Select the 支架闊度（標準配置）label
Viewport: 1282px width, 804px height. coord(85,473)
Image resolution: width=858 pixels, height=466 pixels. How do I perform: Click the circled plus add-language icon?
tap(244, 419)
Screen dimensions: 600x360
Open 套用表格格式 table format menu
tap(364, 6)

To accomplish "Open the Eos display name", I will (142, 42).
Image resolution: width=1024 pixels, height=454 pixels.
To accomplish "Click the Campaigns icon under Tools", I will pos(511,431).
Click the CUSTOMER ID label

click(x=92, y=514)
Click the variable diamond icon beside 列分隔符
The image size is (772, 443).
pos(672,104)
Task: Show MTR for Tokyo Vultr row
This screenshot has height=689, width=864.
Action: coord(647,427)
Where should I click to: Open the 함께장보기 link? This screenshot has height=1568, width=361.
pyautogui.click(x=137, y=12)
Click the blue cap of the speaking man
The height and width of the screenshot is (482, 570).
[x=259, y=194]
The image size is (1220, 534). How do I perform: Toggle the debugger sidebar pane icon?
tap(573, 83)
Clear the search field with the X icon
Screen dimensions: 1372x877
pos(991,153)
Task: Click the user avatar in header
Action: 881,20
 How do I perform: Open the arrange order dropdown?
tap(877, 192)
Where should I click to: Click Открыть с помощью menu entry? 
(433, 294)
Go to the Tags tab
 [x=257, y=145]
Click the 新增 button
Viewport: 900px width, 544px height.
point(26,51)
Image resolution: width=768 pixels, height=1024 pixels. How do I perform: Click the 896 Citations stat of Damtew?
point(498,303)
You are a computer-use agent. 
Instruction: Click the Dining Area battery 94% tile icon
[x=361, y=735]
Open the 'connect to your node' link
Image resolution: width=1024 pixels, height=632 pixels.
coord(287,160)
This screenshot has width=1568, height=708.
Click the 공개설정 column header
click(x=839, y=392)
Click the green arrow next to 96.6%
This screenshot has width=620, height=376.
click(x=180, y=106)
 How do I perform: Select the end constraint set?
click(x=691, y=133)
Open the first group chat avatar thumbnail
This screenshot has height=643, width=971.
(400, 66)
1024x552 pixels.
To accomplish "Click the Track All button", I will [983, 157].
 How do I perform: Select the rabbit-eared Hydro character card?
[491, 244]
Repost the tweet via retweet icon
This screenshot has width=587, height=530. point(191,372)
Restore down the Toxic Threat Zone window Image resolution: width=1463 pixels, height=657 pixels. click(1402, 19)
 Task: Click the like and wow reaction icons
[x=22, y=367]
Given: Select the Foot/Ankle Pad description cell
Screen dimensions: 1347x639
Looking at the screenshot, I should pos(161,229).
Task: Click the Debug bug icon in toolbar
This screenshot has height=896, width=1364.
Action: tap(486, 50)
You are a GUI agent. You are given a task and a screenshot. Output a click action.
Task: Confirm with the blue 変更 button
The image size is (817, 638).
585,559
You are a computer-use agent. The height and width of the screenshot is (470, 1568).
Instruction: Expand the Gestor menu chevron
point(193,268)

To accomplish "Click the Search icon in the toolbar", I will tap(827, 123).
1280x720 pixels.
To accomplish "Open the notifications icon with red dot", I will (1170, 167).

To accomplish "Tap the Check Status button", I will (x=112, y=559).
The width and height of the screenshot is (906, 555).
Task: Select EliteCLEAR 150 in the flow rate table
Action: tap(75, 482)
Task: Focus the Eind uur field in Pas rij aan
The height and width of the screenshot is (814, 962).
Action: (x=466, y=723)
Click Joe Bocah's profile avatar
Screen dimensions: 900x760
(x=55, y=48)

◆ **INSTRUCTIONS FOR THE TASK**: Write out, unaltered, the lines from the opening of the listing through the line that includes "Image resolution: width=1024 pixels, height=454".

◆ **EXPECTED ANSWER**:
Select the 支架闊度（標準配置）label
Viewport: 1282px width, 804px height. coord(85,473)
Image resolution: width=858 pixels, height=466 pixels. How do I perform: Click the circled plus add-language icon?
tap(244, 419)
Screen dimensions: 600x360
Open 套用表格格式 table format menu
tap(364, 6)

To accomplish "Open the Eos display name", I will (142, 42).
Image resolution: width=1024 pixels, height=454 pixels.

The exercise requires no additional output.